The government is considering subsidizing transportation costs for universities and other institutions that transport students by bus and other means to and from mass vaccination sites set up by local governments. The government expects to spend more than ¥1 billion to accelerate vaccinations among students at universities that do not offer on-site inoculations.
The Health, Labor and Welfare Ministry has asked prefectural governments to give reservation slots that have gone unfilled at mass vaccination sites to corporations and universities.
The government may also subsidize discounts on admission fees for exhibitions, concerts and sports events, if visitors to these events present certificates proving they have received three doses.
4th shot for elderly
The government is making arrangements to start the administration of fourth doses, giving priority to elderly people at higher risk of developing severe symptoms, government sources said.

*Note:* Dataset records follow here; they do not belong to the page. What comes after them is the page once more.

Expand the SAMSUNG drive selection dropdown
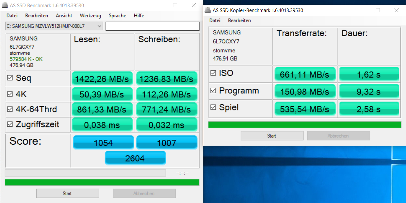This screenshot has height=203, width=406. click(99, 26)
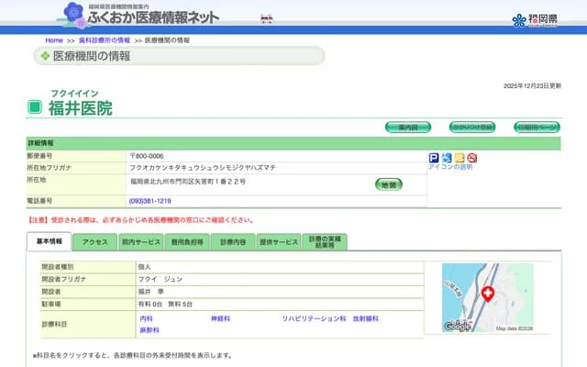This screenshot has height=367, width=587.
Task: Open the 地図 button next to address
Action: (x=389, y=184)
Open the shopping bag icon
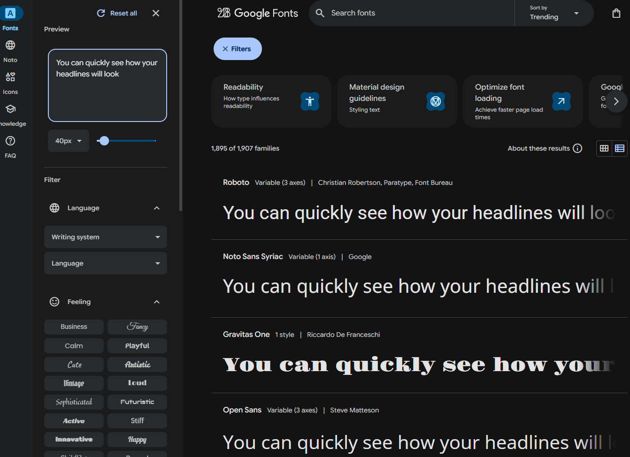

The official decision on the matter will be based on the opinion of experts at a subcommittee of the ministry.
Sufficient knowledge and information about the efficacy and necessity of a fourth shot has not been acquired. The government, however, hopes it will be effective for elderly people, who are at higher risk of developing severe symptoms.
The government plans to shorten the interval between third and fourth shots, reducing it from six months to four, and starting inoculations at local governments that have made necessary preparations as early as May. The schedule was modeled on such countries as the United States, where fourth inoculations have started at an interval of four months for people aged 50 and older.
The government will consider the timing of vaccinations for working generations after assessing the state of outbreaks and the characteristics of new variants.